▶ _EXERCISE GOAL_: Wherever the word "Small" appears in a line of the data, that line should be copied.

- - -

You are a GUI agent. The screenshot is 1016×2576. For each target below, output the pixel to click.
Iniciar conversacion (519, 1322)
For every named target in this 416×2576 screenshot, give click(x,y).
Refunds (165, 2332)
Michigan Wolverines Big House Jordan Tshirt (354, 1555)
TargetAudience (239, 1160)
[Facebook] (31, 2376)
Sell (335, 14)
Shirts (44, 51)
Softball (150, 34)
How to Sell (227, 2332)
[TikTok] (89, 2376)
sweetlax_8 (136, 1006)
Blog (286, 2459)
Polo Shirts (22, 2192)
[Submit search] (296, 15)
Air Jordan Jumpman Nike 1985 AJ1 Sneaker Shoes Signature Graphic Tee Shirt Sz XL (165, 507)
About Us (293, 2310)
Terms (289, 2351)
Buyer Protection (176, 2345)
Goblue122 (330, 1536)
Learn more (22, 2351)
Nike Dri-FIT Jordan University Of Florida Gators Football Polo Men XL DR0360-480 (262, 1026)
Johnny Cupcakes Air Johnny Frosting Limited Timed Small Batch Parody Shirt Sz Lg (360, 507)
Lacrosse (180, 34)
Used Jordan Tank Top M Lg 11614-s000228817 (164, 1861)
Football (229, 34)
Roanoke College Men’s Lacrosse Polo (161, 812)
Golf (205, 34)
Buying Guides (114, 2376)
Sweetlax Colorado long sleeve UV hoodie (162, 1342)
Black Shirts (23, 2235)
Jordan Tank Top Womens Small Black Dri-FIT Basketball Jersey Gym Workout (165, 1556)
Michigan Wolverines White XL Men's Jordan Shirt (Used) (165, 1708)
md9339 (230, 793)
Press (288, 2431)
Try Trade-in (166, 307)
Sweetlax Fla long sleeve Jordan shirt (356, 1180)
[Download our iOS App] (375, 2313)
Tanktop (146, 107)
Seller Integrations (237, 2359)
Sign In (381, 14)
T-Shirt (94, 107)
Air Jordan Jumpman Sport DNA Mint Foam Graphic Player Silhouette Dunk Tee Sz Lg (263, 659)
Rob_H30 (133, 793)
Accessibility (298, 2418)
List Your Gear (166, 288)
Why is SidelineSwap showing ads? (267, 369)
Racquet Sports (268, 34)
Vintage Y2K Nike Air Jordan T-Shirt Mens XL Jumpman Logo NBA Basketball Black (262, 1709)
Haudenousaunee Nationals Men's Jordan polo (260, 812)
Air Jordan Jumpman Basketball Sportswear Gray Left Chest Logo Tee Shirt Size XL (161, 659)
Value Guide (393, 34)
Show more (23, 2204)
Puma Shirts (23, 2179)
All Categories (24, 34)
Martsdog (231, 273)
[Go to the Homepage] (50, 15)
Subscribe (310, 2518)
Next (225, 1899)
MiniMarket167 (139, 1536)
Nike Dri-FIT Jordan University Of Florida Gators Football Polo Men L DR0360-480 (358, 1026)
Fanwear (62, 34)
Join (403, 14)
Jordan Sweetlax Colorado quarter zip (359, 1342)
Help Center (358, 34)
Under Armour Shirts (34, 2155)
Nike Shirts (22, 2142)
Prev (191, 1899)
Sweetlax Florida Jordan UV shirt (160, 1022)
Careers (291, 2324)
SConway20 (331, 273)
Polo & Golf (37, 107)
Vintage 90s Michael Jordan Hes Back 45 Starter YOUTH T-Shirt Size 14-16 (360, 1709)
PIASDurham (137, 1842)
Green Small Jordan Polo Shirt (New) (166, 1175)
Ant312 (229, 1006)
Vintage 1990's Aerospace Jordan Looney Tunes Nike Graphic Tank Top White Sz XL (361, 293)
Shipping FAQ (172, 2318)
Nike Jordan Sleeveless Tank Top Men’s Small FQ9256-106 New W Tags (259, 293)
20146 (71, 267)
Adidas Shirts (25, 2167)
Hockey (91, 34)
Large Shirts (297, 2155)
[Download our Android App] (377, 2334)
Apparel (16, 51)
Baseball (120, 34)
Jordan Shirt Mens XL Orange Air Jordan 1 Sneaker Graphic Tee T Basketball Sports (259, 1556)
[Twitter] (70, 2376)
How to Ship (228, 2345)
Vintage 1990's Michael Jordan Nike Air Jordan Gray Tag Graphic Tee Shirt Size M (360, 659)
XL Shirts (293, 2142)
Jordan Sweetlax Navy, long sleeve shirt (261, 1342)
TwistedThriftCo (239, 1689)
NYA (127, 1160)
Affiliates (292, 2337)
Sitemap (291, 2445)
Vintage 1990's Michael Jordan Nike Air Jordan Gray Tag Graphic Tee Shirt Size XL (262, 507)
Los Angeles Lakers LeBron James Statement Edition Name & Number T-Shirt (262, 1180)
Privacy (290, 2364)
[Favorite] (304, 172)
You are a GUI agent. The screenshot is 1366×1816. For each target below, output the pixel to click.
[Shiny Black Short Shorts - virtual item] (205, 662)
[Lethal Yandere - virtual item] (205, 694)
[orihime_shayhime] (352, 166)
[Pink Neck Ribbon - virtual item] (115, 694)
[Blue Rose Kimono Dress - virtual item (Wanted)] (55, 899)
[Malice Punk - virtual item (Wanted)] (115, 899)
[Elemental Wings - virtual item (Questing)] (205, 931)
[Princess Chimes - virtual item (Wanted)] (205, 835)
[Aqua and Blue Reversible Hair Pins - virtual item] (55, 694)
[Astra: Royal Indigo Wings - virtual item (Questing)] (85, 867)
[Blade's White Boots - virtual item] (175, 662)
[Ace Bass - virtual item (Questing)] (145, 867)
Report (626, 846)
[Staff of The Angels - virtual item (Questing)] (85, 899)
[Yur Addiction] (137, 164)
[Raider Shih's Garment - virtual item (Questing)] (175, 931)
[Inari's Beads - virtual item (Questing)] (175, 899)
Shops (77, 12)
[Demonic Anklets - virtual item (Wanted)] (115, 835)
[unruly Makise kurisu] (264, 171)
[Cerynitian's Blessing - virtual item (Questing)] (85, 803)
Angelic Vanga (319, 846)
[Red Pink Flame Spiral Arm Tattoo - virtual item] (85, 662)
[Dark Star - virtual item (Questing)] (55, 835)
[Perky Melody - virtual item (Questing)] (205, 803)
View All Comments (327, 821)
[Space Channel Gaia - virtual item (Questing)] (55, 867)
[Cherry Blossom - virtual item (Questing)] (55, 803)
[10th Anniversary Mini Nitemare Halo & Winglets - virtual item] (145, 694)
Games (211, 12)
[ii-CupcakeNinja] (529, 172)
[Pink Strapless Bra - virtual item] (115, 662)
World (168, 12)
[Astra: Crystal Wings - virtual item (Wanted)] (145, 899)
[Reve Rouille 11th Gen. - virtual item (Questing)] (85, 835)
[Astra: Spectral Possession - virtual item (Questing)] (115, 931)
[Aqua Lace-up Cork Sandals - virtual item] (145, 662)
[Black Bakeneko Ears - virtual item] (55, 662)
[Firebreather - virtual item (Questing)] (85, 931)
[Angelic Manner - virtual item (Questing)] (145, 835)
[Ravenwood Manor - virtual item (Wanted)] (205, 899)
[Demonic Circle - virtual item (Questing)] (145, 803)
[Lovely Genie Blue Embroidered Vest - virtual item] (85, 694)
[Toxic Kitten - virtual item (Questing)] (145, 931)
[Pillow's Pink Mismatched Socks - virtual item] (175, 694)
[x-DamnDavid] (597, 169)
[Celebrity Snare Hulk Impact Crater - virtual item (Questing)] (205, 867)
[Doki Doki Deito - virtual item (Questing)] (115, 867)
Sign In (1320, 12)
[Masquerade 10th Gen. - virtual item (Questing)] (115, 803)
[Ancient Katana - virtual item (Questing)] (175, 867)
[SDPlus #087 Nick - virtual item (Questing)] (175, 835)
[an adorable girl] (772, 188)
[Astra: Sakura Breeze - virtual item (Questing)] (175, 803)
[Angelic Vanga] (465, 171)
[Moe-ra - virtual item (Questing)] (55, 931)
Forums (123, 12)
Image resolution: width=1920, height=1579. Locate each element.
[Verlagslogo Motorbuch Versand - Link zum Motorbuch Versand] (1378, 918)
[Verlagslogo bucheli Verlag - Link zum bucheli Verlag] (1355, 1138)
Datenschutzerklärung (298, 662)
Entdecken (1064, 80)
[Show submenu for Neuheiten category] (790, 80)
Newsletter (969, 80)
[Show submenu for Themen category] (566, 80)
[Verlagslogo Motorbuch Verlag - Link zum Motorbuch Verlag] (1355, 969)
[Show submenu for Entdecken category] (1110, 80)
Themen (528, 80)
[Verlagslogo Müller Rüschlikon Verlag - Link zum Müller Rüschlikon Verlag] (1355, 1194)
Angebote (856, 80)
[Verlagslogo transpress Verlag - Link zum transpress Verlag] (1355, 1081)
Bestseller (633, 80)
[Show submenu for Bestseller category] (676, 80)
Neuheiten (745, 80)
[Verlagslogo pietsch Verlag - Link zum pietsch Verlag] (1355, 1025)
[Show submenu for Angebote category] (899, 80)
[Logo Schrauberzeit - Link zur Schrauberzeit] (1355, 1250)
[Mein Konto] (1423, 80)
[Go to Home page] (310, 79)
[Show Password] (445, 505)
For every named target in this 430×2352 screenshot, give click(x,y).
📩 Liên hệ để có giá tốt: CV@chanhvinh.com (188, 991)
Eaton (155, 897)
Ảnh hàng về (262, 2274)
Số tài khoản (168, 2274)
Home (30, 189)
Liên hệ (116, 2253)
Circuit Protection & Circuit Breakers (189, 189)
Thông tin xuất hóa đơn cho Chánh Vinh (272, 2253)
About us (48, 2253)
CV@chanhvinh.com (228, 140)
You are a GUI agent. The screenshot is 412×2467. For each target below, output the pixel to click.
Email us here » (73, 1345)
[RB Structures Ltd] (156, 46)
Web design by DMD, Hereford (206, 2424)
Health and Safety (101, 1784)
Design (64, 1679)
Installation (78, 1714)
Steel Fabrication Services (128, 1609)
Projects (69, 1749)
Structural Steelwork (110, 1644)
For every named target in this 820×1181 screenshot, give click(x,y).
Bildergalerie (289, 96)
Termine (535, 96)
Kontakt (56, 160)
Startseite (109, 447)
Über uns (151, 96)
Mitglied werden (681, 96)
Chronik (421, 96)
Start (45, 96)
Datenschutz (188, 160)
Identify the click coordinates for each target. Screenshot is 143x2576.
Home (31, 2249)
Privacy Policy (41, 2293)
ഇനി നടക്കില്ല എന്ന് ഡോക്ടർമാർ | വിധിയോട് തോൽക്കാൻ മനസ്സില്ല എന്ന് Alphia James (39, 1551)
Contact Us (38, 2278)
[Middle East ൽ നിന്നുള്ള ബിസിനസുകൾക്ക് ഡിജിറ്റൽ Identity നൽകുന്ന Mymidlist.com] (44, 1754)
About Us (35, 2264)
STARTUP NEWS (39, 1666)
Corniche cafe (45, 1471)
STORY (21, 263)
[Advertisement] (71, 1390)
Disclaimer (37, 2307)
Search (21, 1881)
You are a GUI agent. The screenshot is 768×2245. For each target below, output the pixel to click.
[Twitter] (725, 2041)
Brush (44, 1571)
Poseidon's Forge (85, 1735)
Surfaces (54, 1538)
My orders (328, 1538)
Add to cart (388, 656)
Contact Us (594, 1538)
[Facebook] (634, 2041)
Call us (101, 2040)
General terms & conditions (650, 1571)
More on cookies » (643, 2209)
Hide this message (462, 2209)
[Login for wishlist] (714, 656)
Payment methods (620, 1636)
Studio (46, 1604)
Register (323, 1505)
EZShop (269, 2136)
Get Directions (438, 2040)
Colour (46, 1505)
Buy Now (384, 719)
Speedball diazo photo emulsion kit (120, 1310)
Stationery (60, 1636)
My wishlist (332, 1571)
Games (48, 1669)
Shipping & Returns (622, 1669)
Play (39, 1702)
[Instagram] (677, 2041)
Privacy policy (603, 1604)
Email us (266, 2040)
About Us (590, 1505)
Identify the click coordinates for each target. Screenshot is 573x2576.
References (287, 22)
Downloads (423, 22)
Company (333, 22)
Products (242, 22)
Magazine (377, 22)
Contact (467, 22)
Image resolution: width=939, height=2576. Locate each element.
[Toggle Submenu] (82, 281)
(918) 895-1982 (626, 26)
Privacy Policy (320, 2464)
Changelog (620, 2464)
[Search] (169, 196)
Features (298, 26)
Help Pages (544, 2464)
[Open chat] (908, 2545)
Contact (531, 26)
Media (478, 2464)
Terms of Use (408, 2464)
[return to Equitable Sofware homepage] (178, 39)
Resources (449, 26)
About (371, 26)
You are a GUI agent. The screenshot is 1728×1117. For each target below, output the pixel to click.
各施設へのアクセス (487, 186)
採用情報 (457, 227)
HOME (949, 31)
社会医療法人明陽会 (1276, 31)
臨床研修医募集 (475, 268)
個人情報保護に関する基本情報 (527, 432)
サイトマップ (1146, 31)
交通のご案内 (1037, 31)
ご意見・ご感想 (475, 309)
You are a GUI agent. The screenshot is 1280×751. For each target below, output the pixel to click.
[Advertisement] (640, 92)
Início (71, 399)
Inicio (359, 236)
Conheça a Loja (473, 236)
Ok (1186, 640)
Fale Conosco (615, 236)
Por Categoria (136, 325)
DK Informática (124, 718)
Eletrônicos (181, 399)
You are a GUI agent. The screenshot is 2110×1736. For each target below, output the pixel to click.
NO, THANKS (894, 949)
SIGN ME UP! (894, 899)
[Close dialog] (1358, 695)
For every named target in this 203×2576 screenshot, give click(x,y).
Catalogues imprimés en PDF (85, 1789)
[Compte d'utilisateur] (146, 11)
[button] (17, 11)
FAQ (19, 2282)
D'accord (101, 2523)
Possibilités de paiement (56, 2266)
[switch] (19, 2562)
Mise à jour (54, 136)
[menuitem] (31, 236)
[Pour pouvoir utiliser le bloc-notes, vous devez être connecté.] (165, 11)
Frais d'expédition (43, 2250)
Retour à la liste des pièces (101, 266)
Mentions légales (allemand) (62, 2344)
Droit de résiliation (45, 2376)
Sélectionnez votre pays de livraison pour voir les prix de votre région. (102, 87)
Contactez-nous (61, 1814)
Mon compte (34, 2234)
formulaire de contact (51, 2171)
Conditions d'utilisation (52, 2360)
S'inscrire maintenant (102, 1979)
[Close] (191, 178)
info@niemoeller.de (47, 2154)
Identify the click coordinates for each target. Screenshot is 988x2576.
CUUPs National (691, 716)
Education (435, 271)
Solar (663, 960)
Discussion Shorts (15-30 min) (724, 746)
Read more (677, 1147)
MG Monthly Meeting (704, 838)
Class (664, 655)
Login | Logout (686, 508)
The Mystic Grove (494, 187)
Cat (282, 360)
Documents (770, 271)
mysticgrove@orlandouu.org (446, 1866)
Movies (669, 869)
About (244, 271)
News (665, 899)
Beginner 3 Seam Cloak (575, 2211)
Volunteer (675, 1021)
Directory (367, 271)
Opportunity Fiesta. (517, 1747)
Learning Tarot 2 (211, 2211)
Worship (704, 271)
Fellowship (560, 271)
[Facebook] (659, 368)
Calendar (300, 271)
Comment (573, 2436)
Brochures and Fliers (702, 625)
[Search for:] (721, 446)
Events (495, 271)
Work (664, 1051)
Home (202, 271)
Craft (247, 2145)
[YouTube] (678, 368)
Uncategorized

- - -

▶ _ANSWER SECTION_:
Johnny Cupcakes Air Johnny Frosting Limited Timed Small Batch Parody Shirt Sz Lg (360, 507)
Jordan Tank Top Womens Small Black Dri-FIT Basketball Jersey Gym Workout (165, 1556)
Green Small Jordan Polo Shirt (New) (166, 1175)
Nike Jordan Sleeveless Tank Top Men’s Small FQ9256-106 New W Tags (259, 293)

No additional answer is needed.